10[10m] Whether the National Commission for Scheduled Castes (NCSC) can enforce the implementation of constitutional reservation for the Scheduled Castes in religious minority institutions? Examine.
- Intro: Whether the National Commission for Scheduled Castes (NCSC) can enforce SC reservation in religious-minority institutions involves a tension between SC rights and minority autonomy.
- the NCSC (Art 338): safeguards SC interests, investigates, monitors, has civil-court powers, advises
- the issue: minority educational institutions (Art 30) enjoy autonomy and are exempt from reservation (the 93rd Amendment/TMA Pai; the RTE Pramati judgment excluded minority institutions)
- so the NCSC cannot enforce SC reservation in minority institutions — the constitutional exemption (Art 30, minority rights) prevails
- its powers are recommendatory anyway
- a balance of equality (SC) vs minority autonomy
- a constitutional limit.
- Concl: The NCSC cannot enforce SC reservation in religious-minority institutions because Article 30 grants minorities autonomy and exempts them from reservation (TMA Pai, Pramati) — minority rights here override the NCSC's mandate, which is in any case recommendatory.

## Given material
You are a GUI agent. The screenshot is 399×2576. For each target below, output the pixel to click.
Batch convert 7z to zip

## What this exercise asks
[1] Reproduce verbatim the portion of the outline on NCSC reservation starting with "- Intro: Whether" and going on through "and minority autonomy.".
[2] Under which constitutional article does the outline on NCSC reservation place the NCSC?
The listing was drawn from a separate source.

## Task-by-task results
[1]
- Intro: Whether the National Commission for Scheduled Castes (NCSC) can enforce SC reservation in religious-minority institutions involves a tension between SC rights and minority autonomy.

[2] Article 338.